Shirin’s high school experience isn’t your typical one and it boils down to a scarf. Pretty crazy how that scares people in the aftermath of 9/11. And it’s mind-boggling how cruel high schoolers (and let’s be real, grown adults) can be.
I was stuck in another small town, trapped in another universe populated by the kind of people who’d only ever seen faces like mine on their evening news, and I hated it.
But then there are those people who are so good, they help to block some of that bad stuff out. And that’s Ocean to Shirin. Their relationship is almost Romeo and Juliet-esque, but thankfully no one dies in the end. Where Ocean is naive yet open and bold, Shirin has wrapped her anger around herself like the thickest wall, thinking it will be enough to protect her. But this boy with a strange name manages to find a crack and break that wall down. And sure, that makes Shirin’s life much more difficult, but is one really living if we’re not experiencing the ups and downs that come with love? A wall is good protection, but it’s certainly not letting in any light.
Shirin’s experiences are based on Tahereh’s, which makes me think I would love to be best friends with Tahereh. She’s snarky, relatable, and still manages to keep her head straight on her shoulders despite everything that’s thrown at her. Her story is one you won’t want to leave.
The more I got to know people, the more I realized we were all just a bunch of frightened idiots walking around in the dark, bumping into each other and panicking for no reason at all. So I started turning on a light.
There have been a few books this year that I’ve called my favorite or the best book I’ve read all year, but A Very Large Expanse of Sea takes the cake. Yeah, yeah, I know I say that every time, but I mean it this time! I meant it the other times too, but I wasn’t as wise as I was now back then.

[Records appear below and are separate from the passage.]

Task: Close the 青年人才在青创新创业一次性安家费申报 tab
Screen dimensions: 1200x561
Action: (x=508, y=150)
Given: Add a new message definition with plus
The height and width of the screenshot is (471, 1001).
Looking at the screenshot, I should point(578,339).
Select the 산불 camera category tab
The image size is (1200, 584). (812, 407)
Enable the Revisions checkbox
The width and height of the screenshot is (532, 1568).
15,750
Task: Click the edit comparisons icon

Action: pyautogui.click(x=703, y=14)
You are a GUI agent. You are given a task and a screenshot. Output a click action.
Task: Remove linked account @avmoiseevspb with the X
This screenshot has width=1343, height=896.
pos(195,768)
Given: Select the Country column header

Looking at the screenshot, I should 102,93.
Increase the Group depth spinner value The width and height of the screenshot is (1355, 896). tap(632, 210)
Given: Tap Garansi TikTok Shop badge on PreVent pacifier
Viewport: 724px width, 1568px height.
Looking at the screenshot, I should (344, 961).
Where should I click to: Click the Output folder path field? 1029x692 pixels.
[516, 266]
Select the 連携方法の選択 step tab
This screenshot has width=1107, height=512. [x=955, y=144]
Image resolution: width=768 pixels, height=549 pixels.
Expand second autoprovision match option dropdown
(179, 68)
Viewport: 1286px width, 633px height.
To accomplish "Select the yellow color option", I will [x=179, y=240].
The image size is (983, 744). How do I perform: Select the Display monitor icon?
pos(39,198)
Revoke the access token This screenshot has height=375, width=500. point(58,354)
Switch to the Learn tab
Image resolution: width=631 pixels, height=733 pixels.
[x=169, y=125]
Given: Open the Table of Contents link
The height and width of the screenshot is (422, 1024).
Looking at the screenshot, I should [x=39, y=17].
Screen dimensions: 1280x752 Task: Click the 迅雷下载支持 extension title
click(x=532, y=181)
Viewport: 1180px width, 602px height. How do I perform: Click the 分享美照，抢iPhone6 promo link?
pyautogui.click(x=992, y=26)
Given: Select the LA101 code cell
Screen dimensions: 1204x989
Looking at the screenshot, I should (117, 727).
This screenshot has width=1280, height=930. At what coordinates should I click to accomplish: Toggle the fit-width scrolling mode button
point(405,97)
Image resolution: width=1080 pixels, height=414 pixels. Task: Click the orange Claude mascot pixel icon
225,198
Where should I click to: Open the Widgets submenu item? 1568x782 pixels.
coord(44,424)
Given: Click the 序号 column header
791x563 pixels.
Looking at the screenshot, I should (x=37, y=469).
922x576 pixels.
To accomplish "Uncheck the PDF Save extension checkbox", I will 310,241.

It’s a rare book that makes you feel more than you’d like to, and examine yourself in ways that are a bit uncomfortable, while somehow telling the most beautiful, relatable story of first love. It falls into the ranks with The Hate U Give or Simon vs The Homo Sapiens Agenda – they’re these un-put-down-able stories that mean something to their readers and society beyond just being fun. They’re a snapshot of the world at a certain time. In this case, AVLEOS takes on Islamophobia in its height. It’s hard to read, especially when you’ve had an idealistic life and let yourself believe the things that happen to Shirin don’t actually happen in real life. But it’s well worth it.
It’s also a rare book that can make a flight from Connecticut to Texas feel like it’s 10 minutes. A Very Large Expanse of Sea achieved that. Please read this book!